*What you have to do*: In the entries below, find the line with "Where should I" and the line with "You are a GUI". Print those two and everything between them exactly, and nothing else.

*Given information*:
********
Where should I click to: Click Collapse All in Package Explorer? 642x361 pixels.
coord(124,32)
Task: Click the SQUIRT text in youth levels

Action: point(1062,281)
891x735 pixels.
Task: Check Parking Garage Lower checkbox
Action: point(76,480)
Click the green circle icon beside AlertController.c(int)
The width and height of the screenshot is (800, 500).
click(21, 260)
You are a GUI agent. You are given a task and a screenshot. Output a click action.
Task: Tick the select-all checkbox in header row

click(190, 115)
********
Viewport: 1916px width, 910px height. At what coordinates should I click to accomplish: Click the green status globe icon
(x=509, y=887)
********
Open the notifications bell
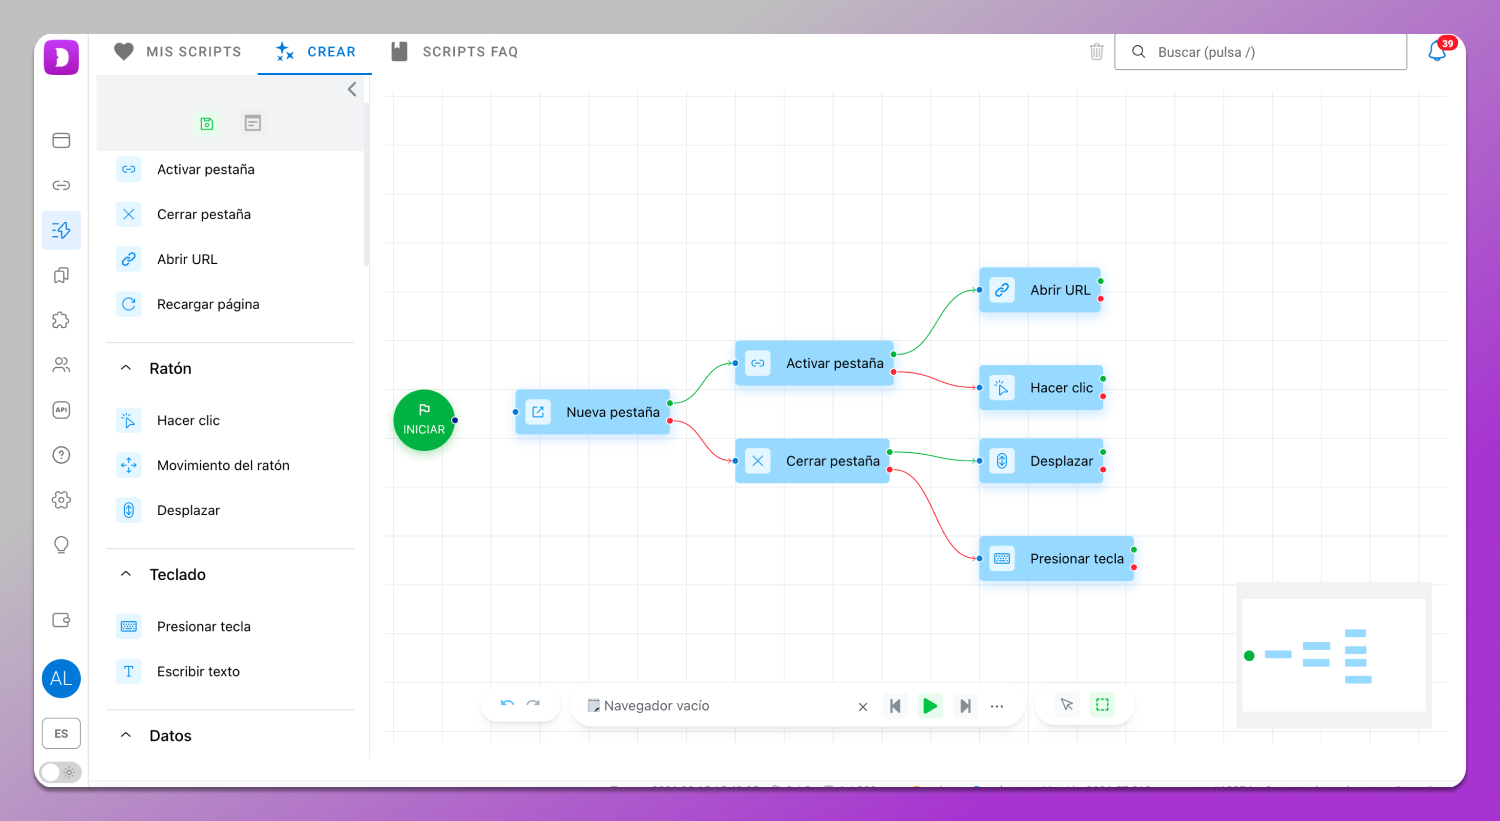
********
*Your response*:
Where should I click to: Click Collapse All in Package Explorer? 642x361 pixels.
coord(124,32)
Task: Click the SQUIRT text in youth levels

Action: point(1062,281)
891x735 pixels.
Task: Check Parking Garage Lower checkbox
Action: point(76,480)
Click the green circle icon beside AlertController.c(int)
The width and height of the screenshot is (800, 500).
click(21, 260)
You are a GUI agent. You are given a task and a screenshot. Output a click action.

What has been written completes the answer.